With just enough deceleration to avoid a crash, the truck skims the factory edge and tosses me through a rectangle large enough to admit my flailing arms and legs. The duct on the other side has the kind of siding which rings when you bang on the sides. My plastic casing plays a big brass number on the way down the forty-six degree descent.
I try to stay upright, but the turns come too fast. The only clear visual I register is a copper pipe, smashing a hole through the duct’s steel-grey and rushing towards me, half a second to impact. I have just barely enough time to scream before the collision takes half my face off.
An instant later the duct spits me out onto a conveyer belt—rubbery, slow, and thick enough that I don’t have to worry about falling into the abyss on either side. The factory’s interior isn’t lit. Automated systems don’t need light, although, because I’ve fallen a long way, I can look up to constellations of transient stars, showers of sparks
and naked bulbs near roof level.
The sounds of those stars, punctuated by whale-song bursts of groaning metal, don’t fill up this endless space. I can hear my every joint squeak as I step around the neatly-spaced piles that sit on every square of conveyer belt except for mine. I know the drill here. And I can already see the diagnostic room up ahead, so I whistle myself a tune as I stroll towards it.
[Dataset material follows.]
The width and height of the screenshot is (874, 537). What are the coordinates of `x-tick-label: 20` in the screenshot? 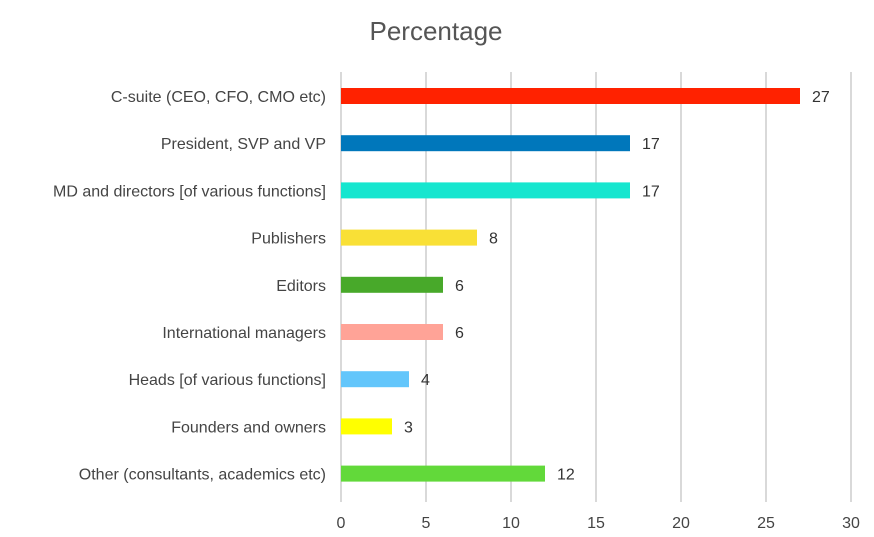 It's located at (681, 524).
I haven’t taken more than a couple steps before a pair of actuated arms swoop down on me from the darkness—burly fellows, with foam-padded clamps for fingers and naked hydraulic pumps thicker around than my torso. They carry me two feet above the line and dump me in a sensor bed—which I was going to get into myself anyway—and all but hover over me like a nanny to make sure I don’t squirm while being tickled by the rainbow-colored rays.
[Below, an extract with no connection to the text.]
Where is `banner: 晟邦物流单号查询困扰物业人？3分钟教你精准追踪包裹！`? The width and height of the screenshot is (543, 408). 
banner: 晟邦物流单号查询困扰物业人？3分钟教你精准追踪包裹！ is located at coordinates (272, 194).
The diagnostic room isn’t really a room—just a few I-beams and catwalks strung up in space. And the sensor bed itself really amounts to a plastic tub. I can’t help wondering why the company can’t afford to put up something a little nicer.
“You shouldn’t do that,” says a warm, neutral voice coming out of a speaker in the side of the bed. “I have three ITs submitting separate reports that you’re infected with a terrorist virus. Just let the conveyer belt take care of you. That’s what it’s for.”
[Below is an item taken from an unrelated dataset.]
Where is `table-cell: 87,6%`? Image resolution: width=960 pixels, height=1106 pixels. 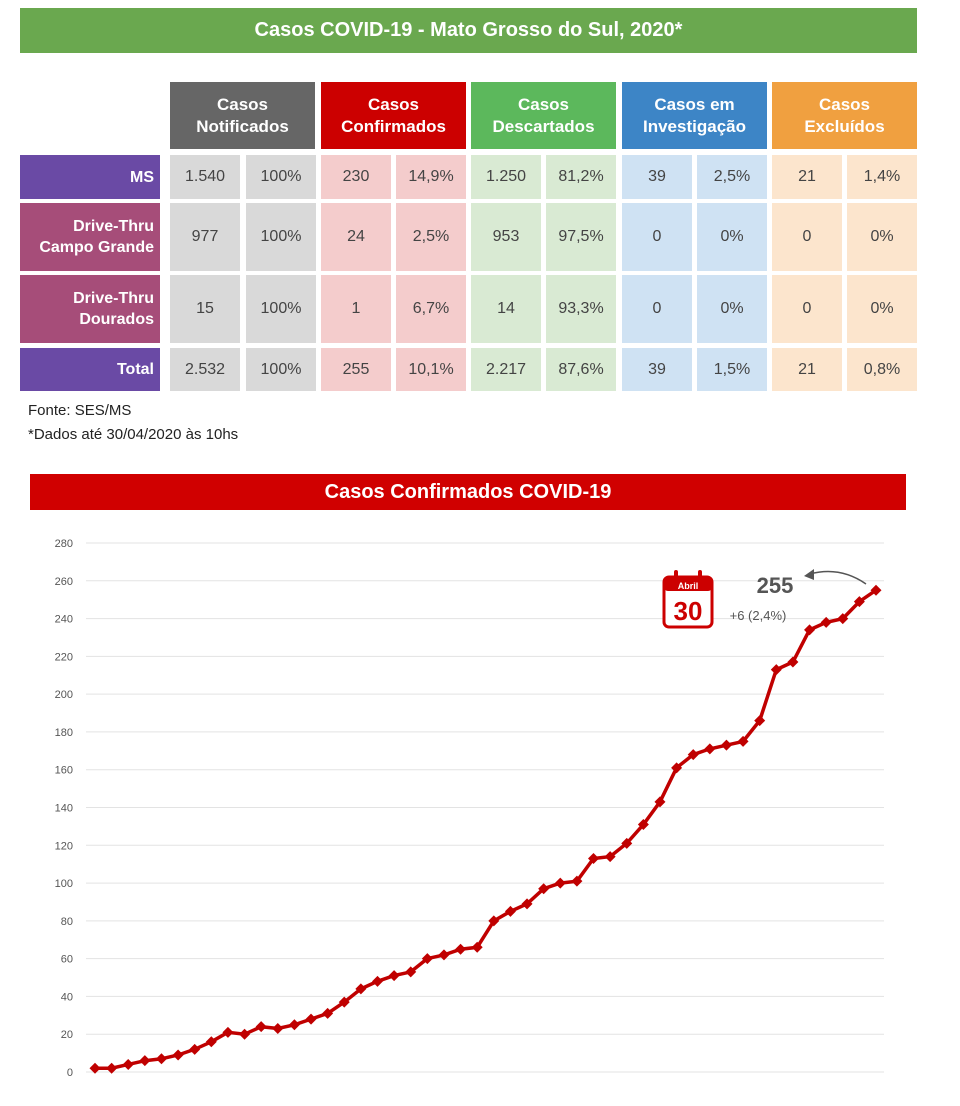
table-cell: 87,6% is located at coordinates (581, 370).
“Geeze. What an uptight place.” I pretend to tip the hat I’m not wearing at the tinted window set into the wall. “If I was meant to walk, I would have been made with legs.” I look down at my legs and play the sound-FX of a gasp. “Would you look at that!” Satisfied, I fold my arms behind my head and bask in the tingle of sensors. “By the way, Mike, I need a new face.”
A camera pops out of the bed and darts around my head. “Have I not fixed that pipe yet?” The speaker produces a buzzing, synthesized sigh—and I appreciate the touch. Never heard the factory use a sound that wasn’t in its pre-recorded vocab banks before. “Just grab a new one off that counter to your left—no, actually, don’t get up. A human monitor just entered the booth.”